By Giulia Segreti and Elvira Pollina
MILAN (Reuters) - The new Chinese owners of Italian football club AC Milan plan to invest in a stadium and could eventually list the team on a stock market to help revive its fortunes, AC Milan's chief executive-designate said on Friday.
Marco Fassone, an experienced football executive hired by the Chinese-led consortium to turn around the once high-flying and now loss-making AC Milan, said it needed its own stadium but this did not necessarily mean building a new one. He implied it could buy into Milan's existing council-owned arena, San Siro.
"We want to give AC Milan a stadium in the short term," Fassone told reporters a day after the consortium completed the purchase of AC Milan from former prime minister and media tycoon Silvio Berlusconi.
"We know that in Italy it cannot happen straight away... Whether it's San Siro or a newly built stadium, as long as the club can have its own stadium."
Currently, AC Milan and its local rival, Inter Milan, also Chinese-owned, rent the 80,000-seat San Siro arena from the Milan city council. By owning a stadium, AC Milan would gain a valuable new revenue stream, enabling it to control income from ticket sales and stadium advertising and marketing.
Fassone, a former executive at Inter and Juventus, said a stock market listing of AC Milan was a possibility but did not elaborate.
A source familiar with the matter said the club could be listed eventually in Hong Kong, on the doorstep of the huge Chinese market where AC Milan sees its financial future.

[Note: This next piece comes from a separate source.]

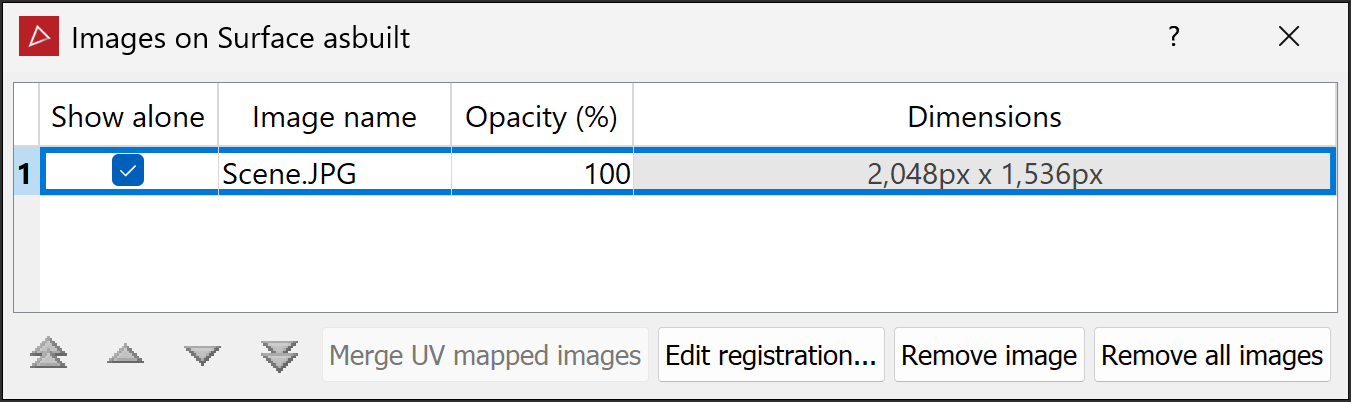Uncheck Show alone for Scene.JPG

pyautogui.click(x=128, y=172)
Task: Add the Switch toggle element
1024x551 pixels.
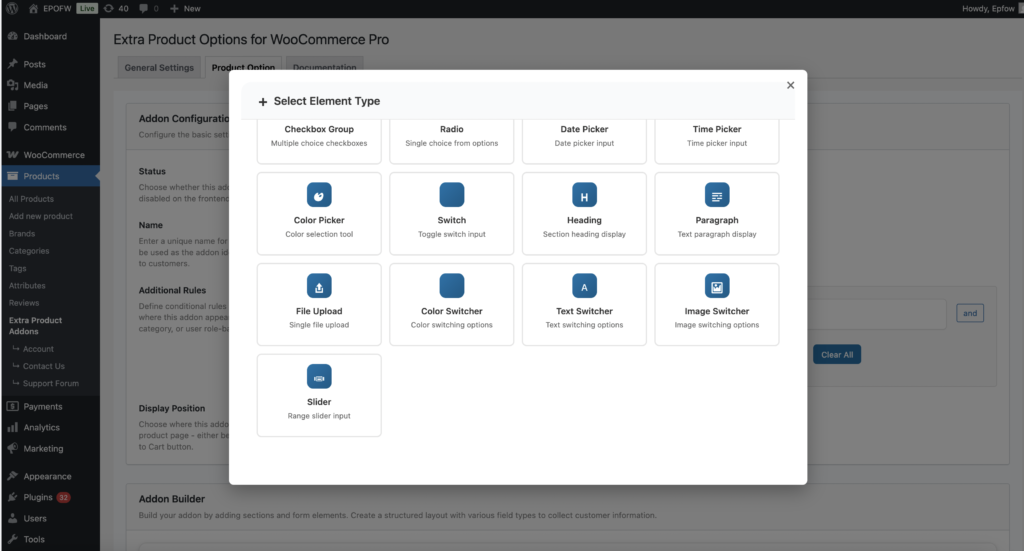Action: pyautogui.click(x=452, y=213)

China's vast number of football fans are avid watchers of European football, and the value of European TV rights there has been soaring. On Saturday, AC Milan and Inter were to play the city derby at 12.30 p.m. local time - prime time in China.

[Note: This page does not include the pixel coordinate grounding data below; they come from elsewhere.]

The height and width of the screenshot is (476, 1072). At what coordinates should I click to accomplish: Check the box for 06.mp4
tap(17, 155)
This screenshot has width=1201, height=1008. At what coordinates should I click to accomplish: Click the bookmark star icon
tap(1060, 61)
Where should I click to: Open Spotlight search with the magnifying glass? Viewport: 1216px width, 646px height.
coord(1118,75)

MARKETING, LICENSING ARM PLANNED
Fassone said AC Milan would also create in coming months a China-based company for marketing, licensing and commercial operations, which would feed into revenue growth.

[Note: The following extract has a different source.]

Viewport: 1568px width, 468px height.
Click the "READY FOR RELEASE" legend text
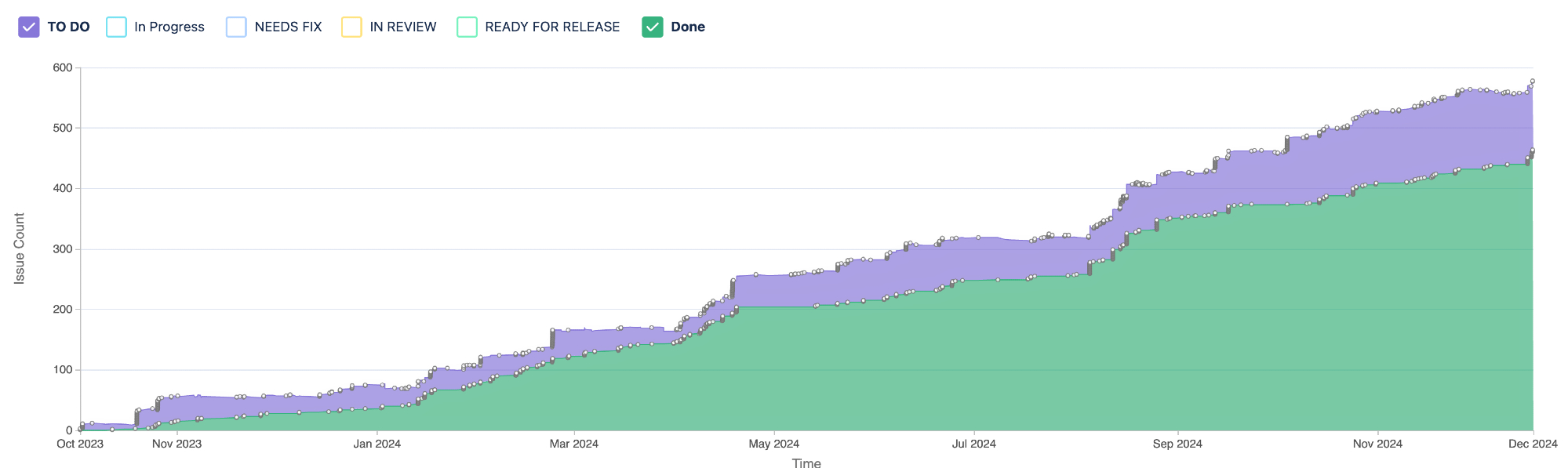pos(551,27)
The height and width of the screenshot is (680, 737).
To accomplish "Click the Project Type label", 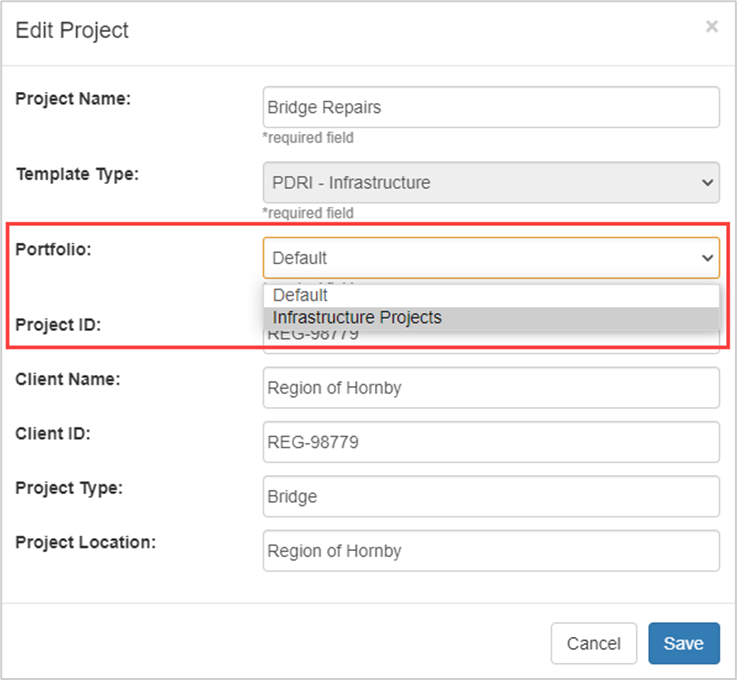I will tap(68, 487).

The consortium bought the club for 740 million euros ($788 million) in a troubled deal that finally closed on Thursday, eight months after it was agreed. In selling, Berlusconi was unwilling to come up with the big new investments required to enable AC Milan to better compete with its big European rivals.
The consortium used a Luxembourg-based vehicle, Rossoneri Sport Investment Lux, to buy AC Milan, one of Italy's most storied teams.
Rossoneri Sport is controlled by Chinese investor Li Yonghong but its full ownership has not been disclosed.
An anti-Mafia official at Milan's city council renewed on Friday his call for the new Chinese owners to reveal their full identities, noting that it was important for the Milan council to know exactly who was using its San Siro stadium.
"I will renew my request today to know the real owners of AC Milan," David Gentili, a politician who heads the council's anti-Mafia commission, wrote in a Facebook post.
Fassone said that Li was the only shareholder and that he did not know if Li planned to bring in more investors.
The AC Milan purchase, the biggest Chinese investment in a European club, tightens China's grip on Italian football. Retail giant Suning Commerce Group's bought Inter Milan last year, and a Chinese firm also underwrites the media rights to Italy's top league, Serie A.